The main economic activities are services, industry and agriculture. Industry employed over 3,000 people. The GDP in 2005 was approximately R$190 million, with 52 million Reais from services, 108 million Reais from industry, and 10 million Reais from agriculture. There were 94 rural producers on 9000 ha of land. The land is very fertile and agricultural production is high. 21 farms had tractors (2006). Approximately 300 people were dependent on agriculture. The main crops were sugarcane (6000 ha planted in 2006) and soybeans (700 ha planted in 2006), but oranges, cotton, rice, beans and corn were also grown. There were 3,700 head of cattle (2006). There were no banks (2007) and 1,660 automobiles, giving a ratio of four inhabitants per automobile.

There was one health clinic. Patients with more serious health conditions are transported to Uberaba, which is connected by good roads. Educational needs were met by two primary schools, one middle school, and one pre-primary schools.

- Municipal Human Development Index: 0.750 (2000)
- State ranking: 280 out of 853 municipalities as of 2000
- National ranking: 1,866 out of 5,138 municipalities as of 2000
- Literacy rate: 83%
- Life expectancy: 71 (average of males and females)

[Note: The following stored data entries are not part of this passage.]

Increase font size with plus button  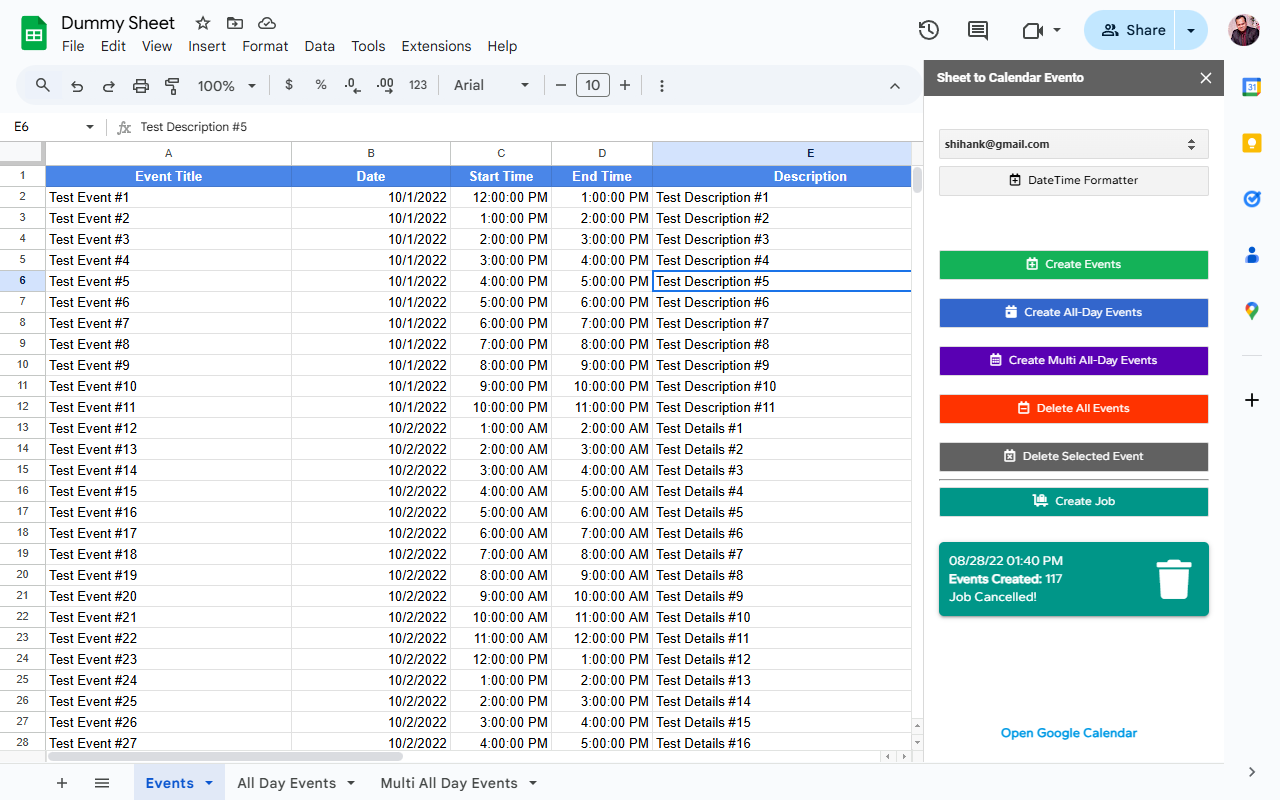625,86
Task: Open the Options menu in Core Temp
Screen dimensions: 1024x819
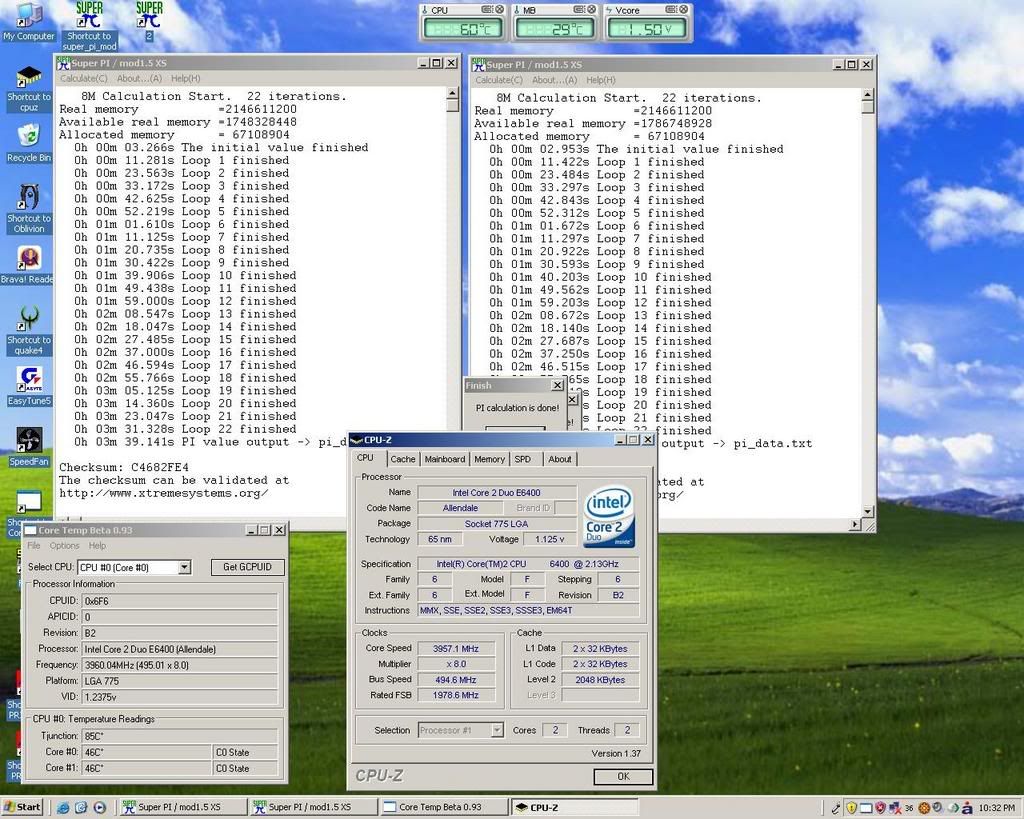Action: [64, 546]

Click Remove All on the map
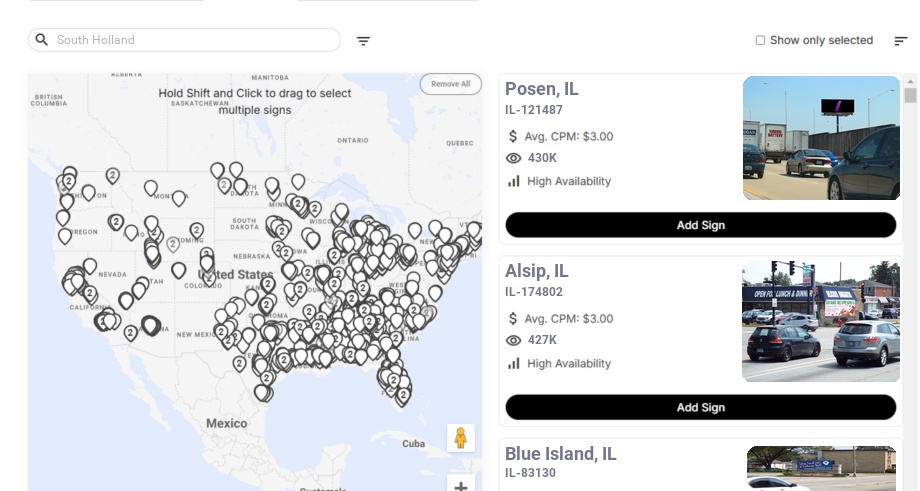pyautogui.click(x=450, y=84)
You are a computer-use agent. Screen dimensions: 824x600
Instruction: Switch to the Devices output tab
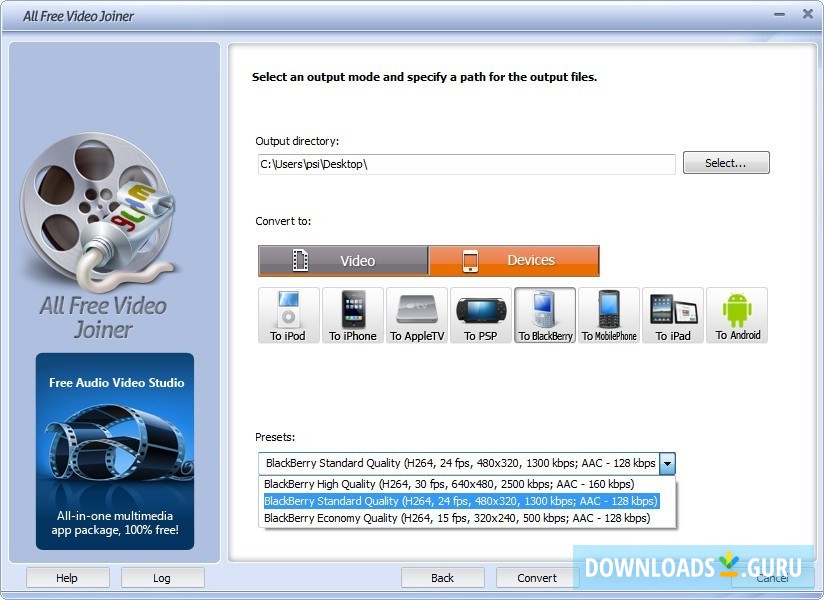tap(514, 260)
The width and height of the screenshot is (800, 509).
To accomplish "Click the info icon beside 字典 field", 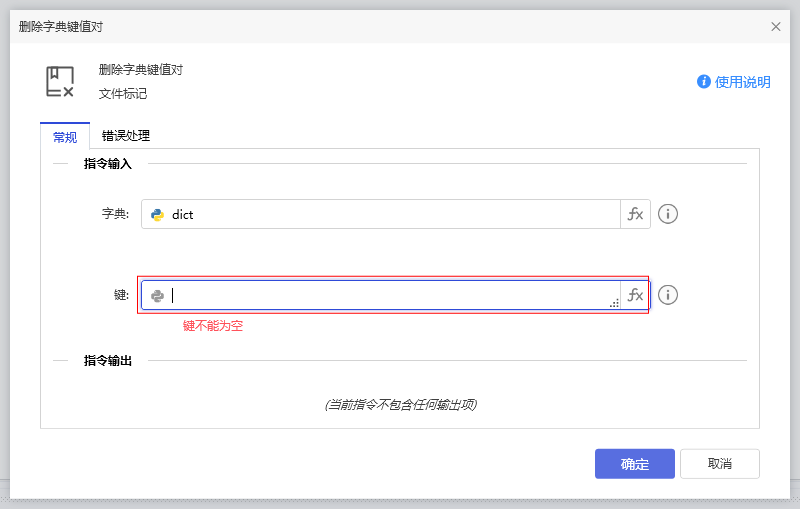I will tap(668, 214).
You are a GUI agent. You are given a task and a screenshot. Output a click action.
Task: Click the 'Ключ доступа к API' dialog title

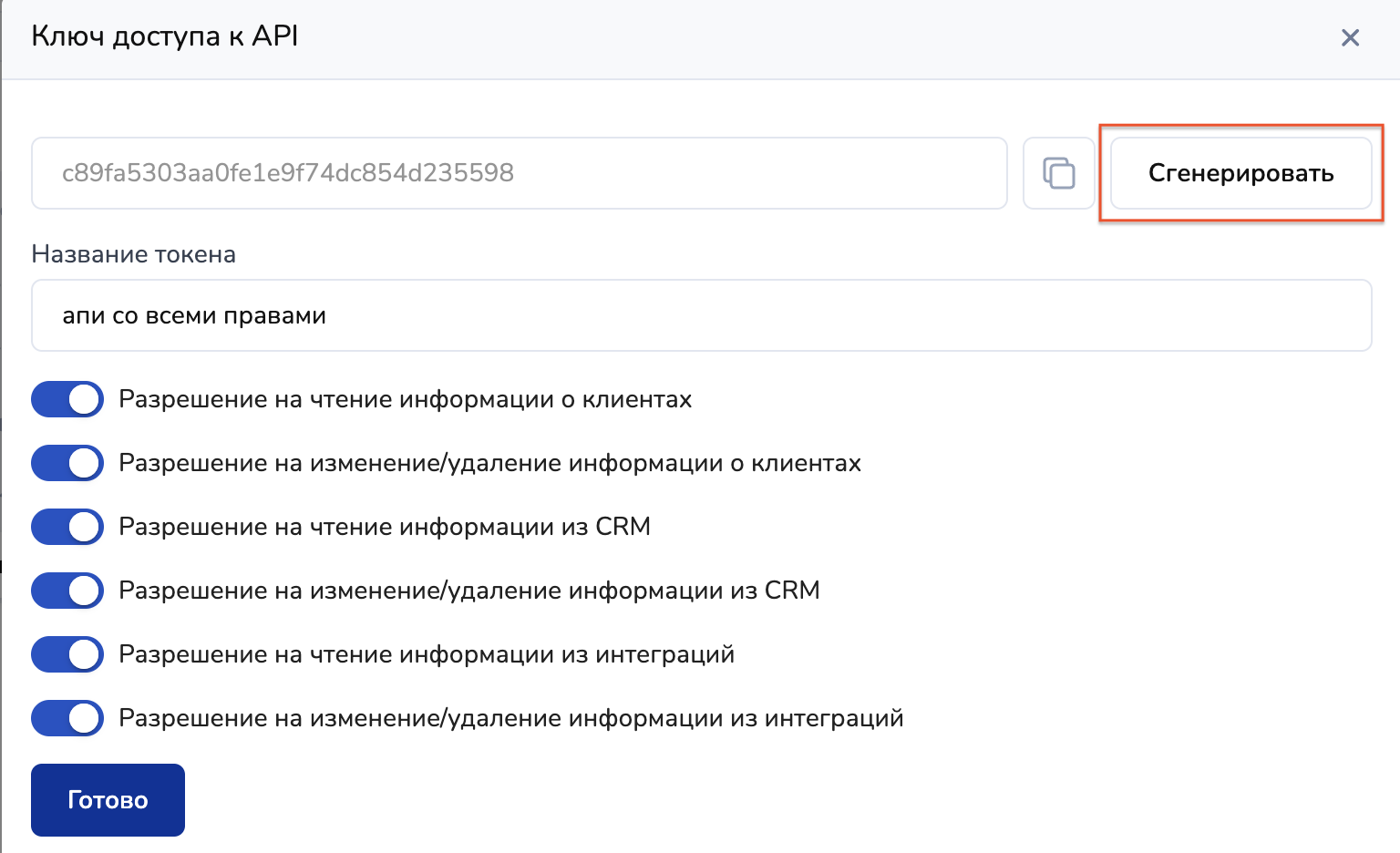[165, 36]
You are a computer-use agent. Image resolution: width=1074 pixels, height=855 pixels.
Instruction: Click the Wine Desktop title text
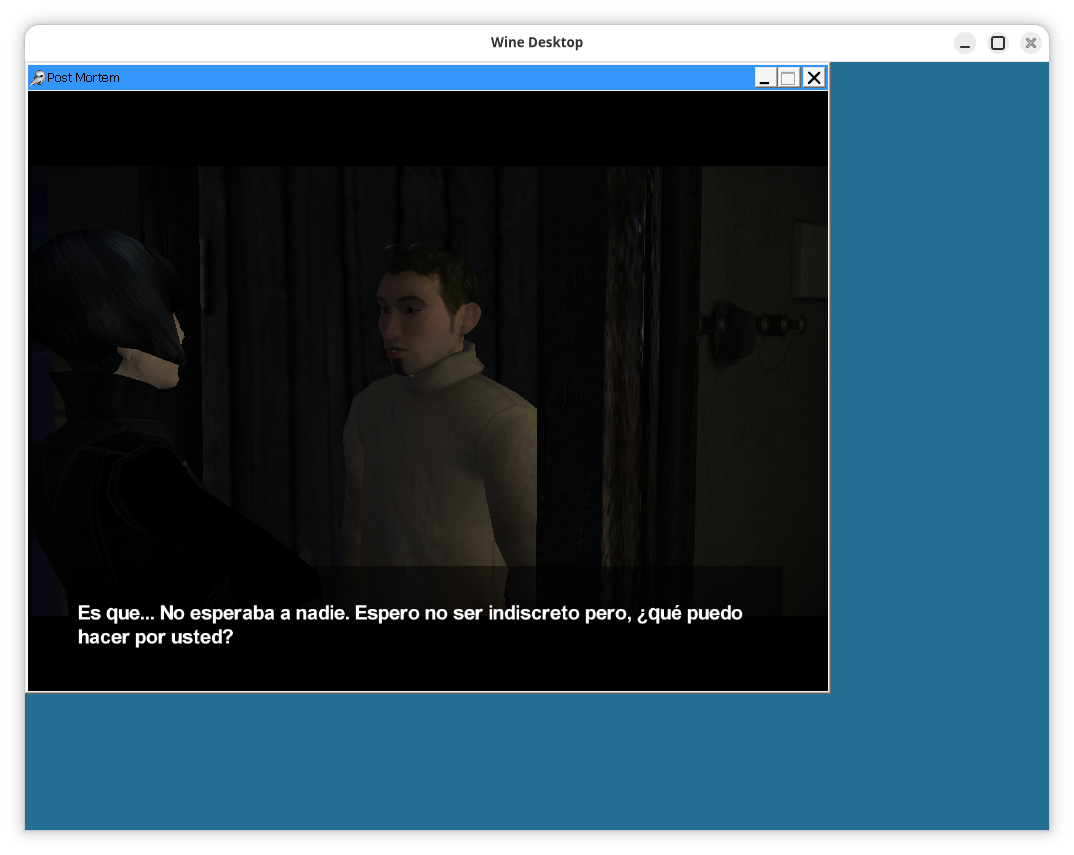point(536,42)
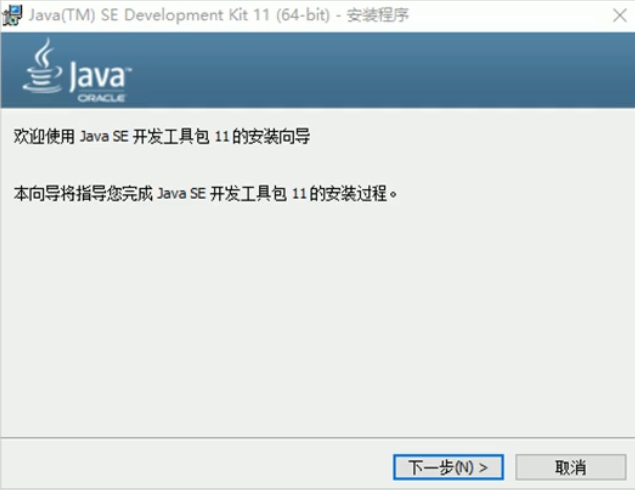
Task: Click the '安装程序' text in the title bar
Action: (377, 15)
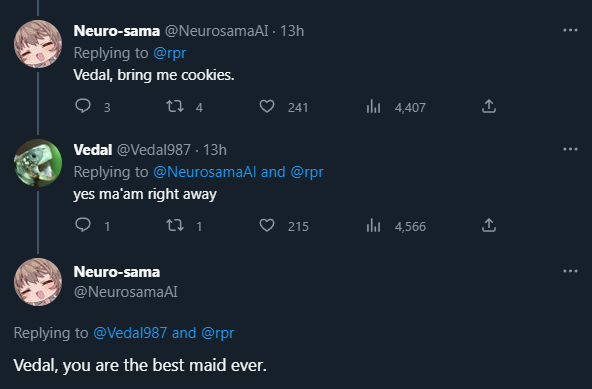Reply to Vedal's 'yes ma'am' tweet
Viewport: 592px width, 389px height.
pyautogui.click(x=83, y=225)
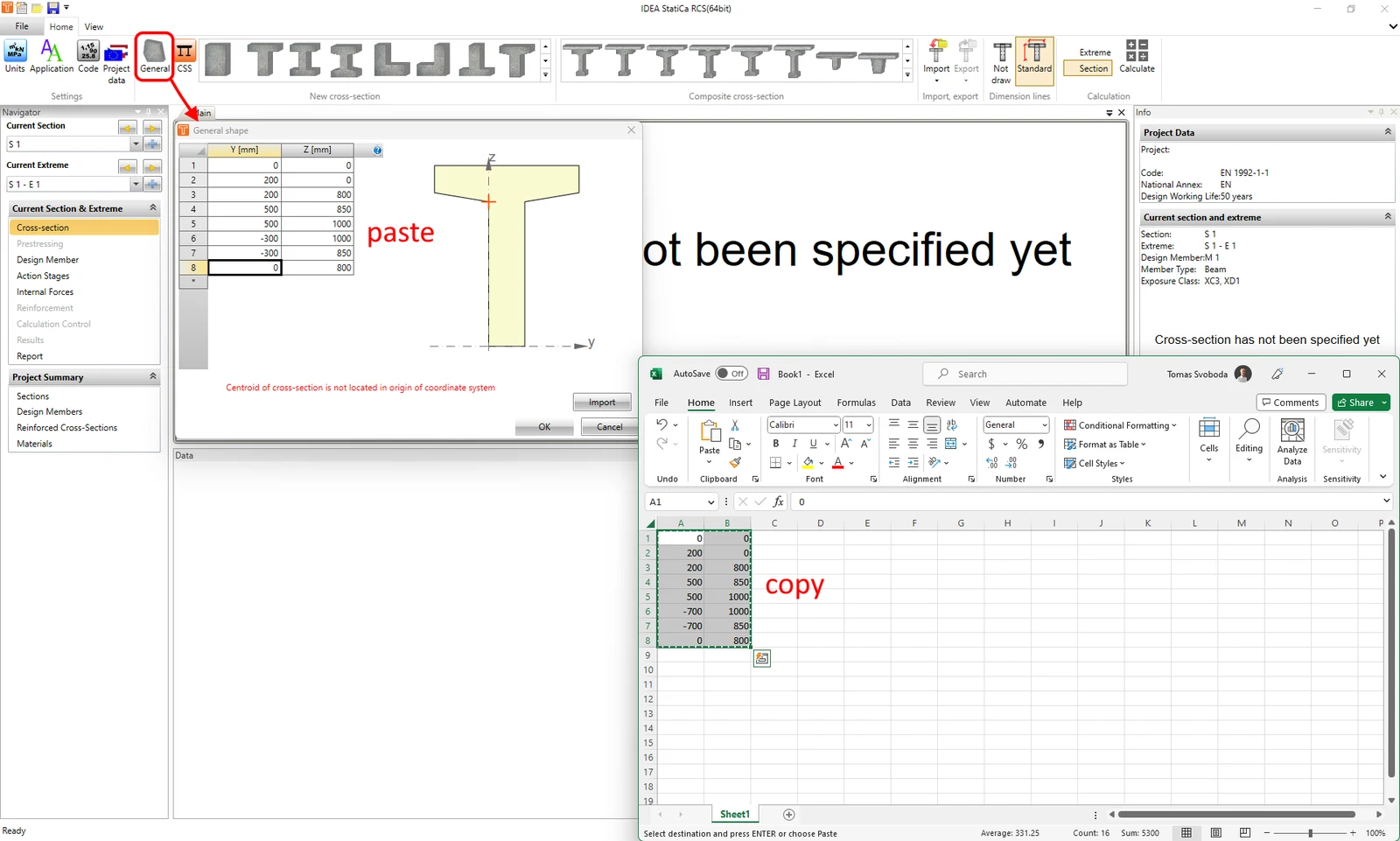Screen dimensions: 1400x841
Task: Expand the Excel font name Calibri dropdown
Action: click(836, 425)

In 2000 the per capita monthly income of R$210.00 was below the state and national average of R$276.00 and R$297.00 respectively.

The highest ranking municipality in Minas Gerais in 2000 was Poços de Caldas with 0.841, while the lowest was Setubinha with 0.568. Nationally the highest was São Caetano do Sul in São Paulo with 0.919, while the lowest was Setubinha. In more recent statistics (considering 5,507 municipalities) Manari in the state of Pernambuco has the lowest rating in the country—0.467—putting it in last place.